Il Decreto “Ristori” oltre agli indennizzi per le attività colpite dal dpcm e un prolungamento della cassa integrazione per tutte le imprese, introduce anche uno sconto contributivo destinato alle imprese.

Lo sconto è in realtà un’esenzione e una sospensione a seconda del tipo di attività.

Nessun contributo per chi non chiede la Cig

Insieme all’estensione della Cassa integrazione Covid, il decreto Ristori proroga lo sconto sui contributi per alcuni datori. Sono quelli del settore privato che non accedono all’ammortizzatore sociale di emergenza, ma che l’avevano fatto in passato.

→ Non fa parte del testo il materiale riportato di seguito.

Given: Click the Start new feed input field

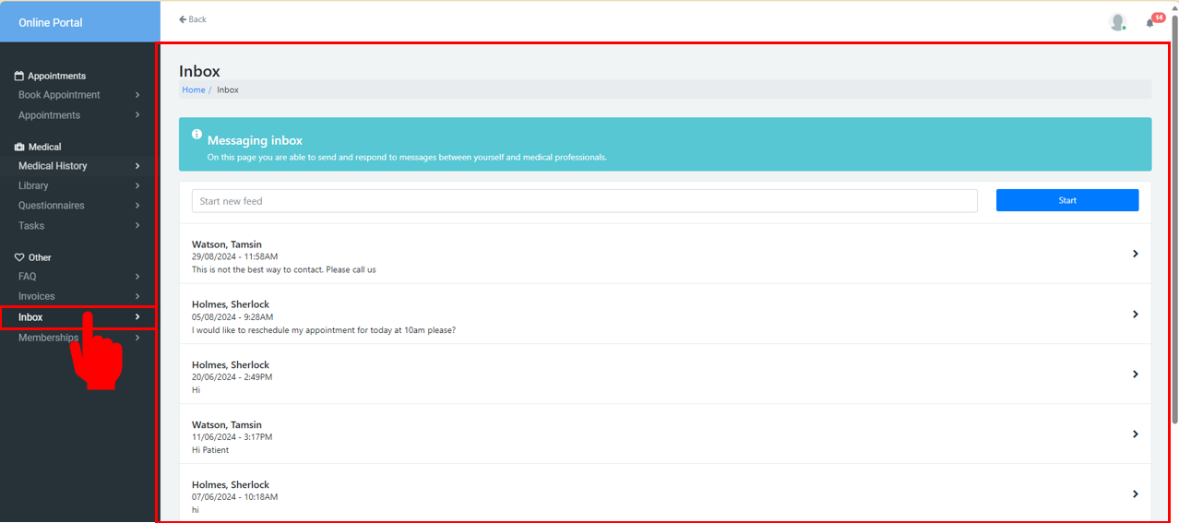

Ai datori di lavoro privati, con esclusione del settore agricolo, che non richiedono i trattamenti della cassa Covid è riconosciuto l’esonero del versamenti dei contributi previdenziali per un ulteriore periodo massimo di quattro settimane, fruibili entro il 31 gennaio 2021, nei limiti delle ore di integrazione salariale già fruite nel giugno scorso.

In parallelo all’estensione della cassa alla fine di gennaio si estende anche l’incentivo a non richiederla.

L’articolo pubblicato in Gazzetta ufficiale differisce dall’impostazione che era presente nella relazione tecnica iniziale. La relazione prevedeva che i datori di lavoro che rinunciassero alla Cig potessero sfruttare un esonero dal versamento dei contributi per quattro mesi, fruibili entro il 31 maggio 2021. L’esonero sarebbe stato parametrato alla perdita di fatturato subita con la pandemia. Una misura che avrebbe comportato un effetto finanziario sul 2020 da oltre 590 milioni, contro i 61 milioni stimati in Gazzetta per la versione finale.

Bar e ristoranti, stop a novembre

Il decreto Ristori prevede, nell’articolo 13, il provvedimento che introduce una sospensione dei contributi contributi previdenziali e assistenziali e dei premi per l’assicurazione obbligatoria per tutto il mese di novembre.

A differenza dell’esonero previsto per le aziende che non usufruiscono della cassa integrazione, si tratta però non di una cancellazione ma di una sospensione. Cioè l’importo non versato ora dovrà essere pagato nel 2021.

I pagamenti sono effettuati, senza applicazione di sanzioni e interessi, in un’unica soluzione entro il 16 marzo 2021 o mediante rateizzazione fino a un massimo di quattro rate mensili di pari importo, con il versamento della prima rata entro il 16 marzo 2021″.

Di fatto quindi entro metà marzo bisognerà saldare interamente quanto dovuto.